Стоял август. В семь часов утра температура воздуха уже успела подскочить до сорока трех градусов, причем термометр упрямо отказывался изменить показания даже после того, как Клам постучал по нему пальцем. Впрочем, мух жара не беспокоила. Больше всего их сейчас привлекали не больные дизентерией и не бочонки с тухлой солониной, оставленные интендантом, а семь отрубленных голов, которые Клам увидел, как только вышел наружу.

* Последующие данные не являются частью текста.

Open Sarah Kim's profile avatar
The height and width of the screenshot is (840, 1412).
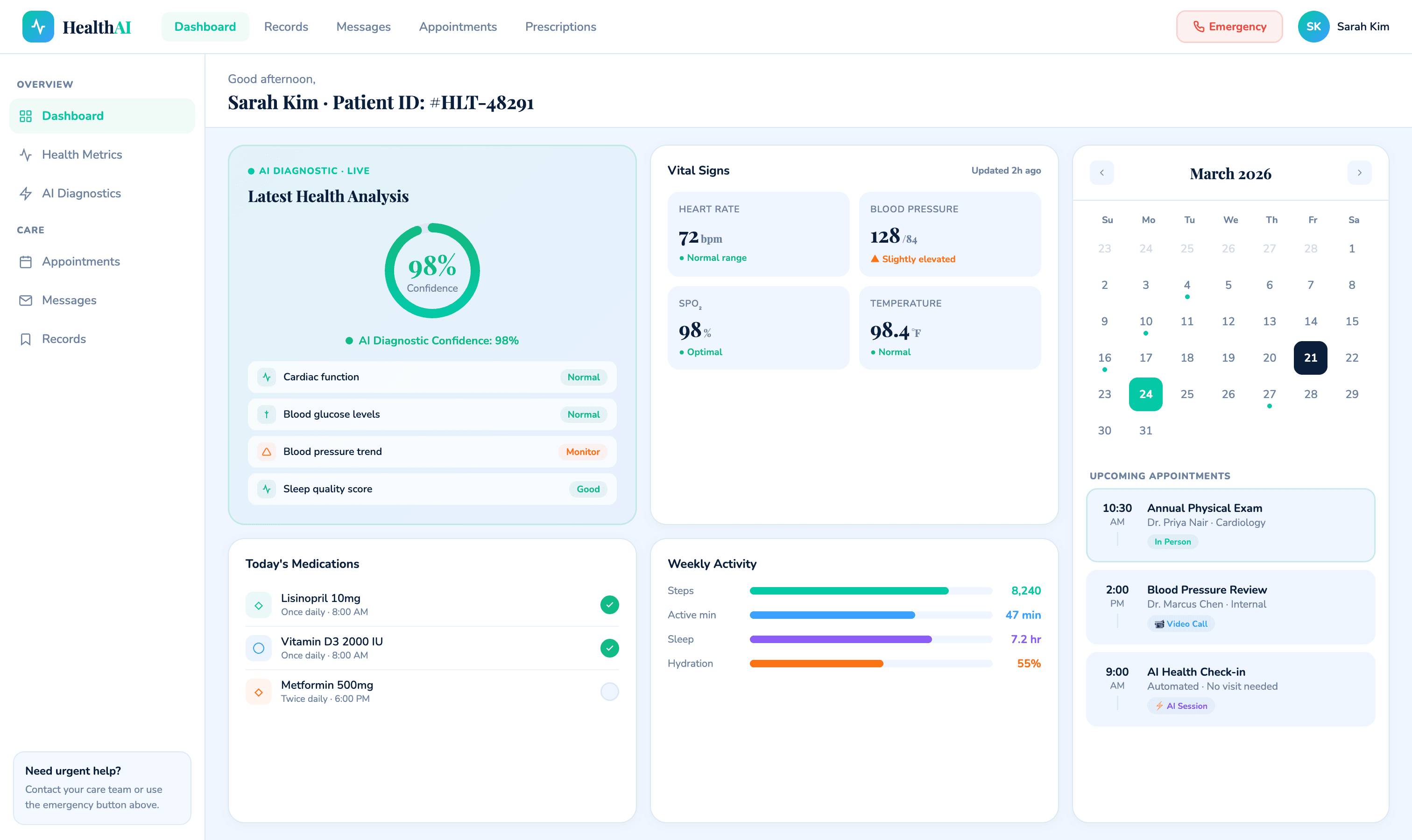1313,26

Пораскинув мозгами, Клам решил, что головы принадлежат апачам-отщепенцам, перебившим пассажиров дилижанса, который следовал через резервацию чирикауа в нескольких сотнях километров к югу отсюда. Клам знал, что военные выследили и прикончили убийц аж две недели назад, что, собственно, и объясняло не самое лучшее состояние голов.

Прежде чем Клам заметил головы, его внимание было сосредоточено на жаре, многоножках, пауках, змеях и скорпионах, обитавших в мазанке, которую командир заставы майор Бэбкок выделил ему под жилье. Проснувшись, Джон первым делом увидел тарантула размером с кулак, который, взобравшись ему на грудь, свысока рассматривал его. Клам решил, что, сперва заселив его в халупу, кишащую всякой нечистью, а потом украсив двор тронутыми тленом отрубленными головами, майор Бэбкок желал дать ему понять, кто здесь главный.

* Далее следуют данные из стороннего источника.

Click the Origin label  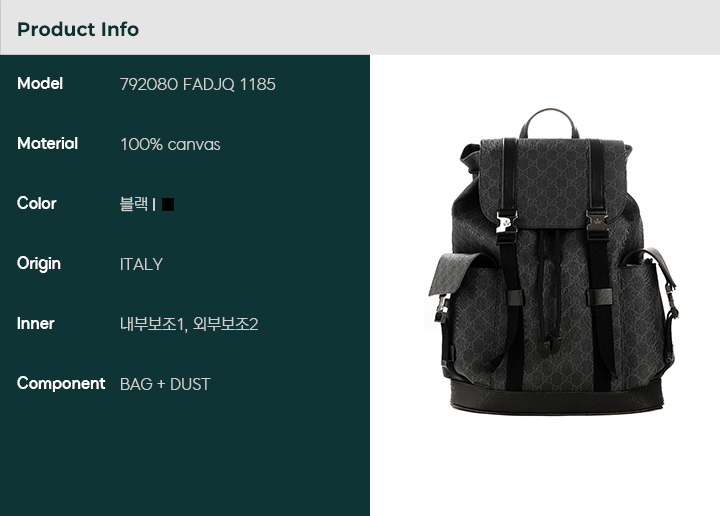pos(39,264)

У Клама имелись для майора новости.

Джону Филипу Кламу еще не исполнилось двадцати трех лет, ростом он недотягивал до метра семидесяти, а весом — до шестидесяти кило. При этом уверенности в нем было, как у пятидесятилетнего, а сил — не меньше чем у борца-тяжеловеса. Отличался он бесцеремонностью, настойчивостью, редким самомнением и сварливостью. Кроме того, он был честен, талантлив, умен и бесстрашен. Майора Бэбкока ожидала изнурительная схватка. Кламу не терпелось подпалить ему крылышки.

* * *

Обычно подобное приподнятое настроение царило в форте в день выплаты жалованья, но до него было еще далеко, и следов распития горячительных напитков тоже не наблюдалось. Рафи показалось это очень странным. Свет ламп, пробивавшийся через парусиновую ткань солдатских палаток, был в порядке вещей, но доносившийся из них смех казался громче и беззаботнее обычного. Из-за лагеря доносились грохот барабанов, пение и завораживающе ритмичные хлопки в ладоши.

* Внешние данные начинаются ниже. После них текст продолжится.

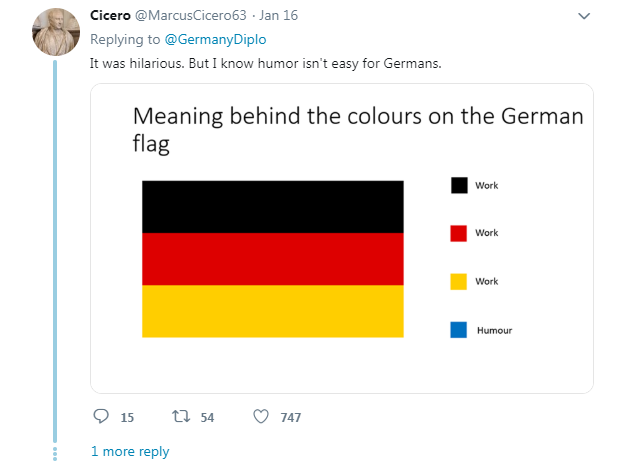Click the Jan 16 timestamp
619x470 pixels.
[x=279, y=15]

Коллинз тронул поводья гнедого, и тот медленно двинулся через лагерь. Многие палатки стояли открытыми, и Рафи видел, как бойцы в расстегнутых мундирах с засученными рукавами играют в карты, сворачивают самокрутки, чистят ружья и сапоги. Они вели себя совсем как обычные солдаты, вот только не пили виски и не устраивали свар. Сбивало с толку и то, что все бойцы Девятого кавалерийского полка были чернокожими, причем оттенки варьировались от молочного шоколада до эбенового, но последний все же преобладал.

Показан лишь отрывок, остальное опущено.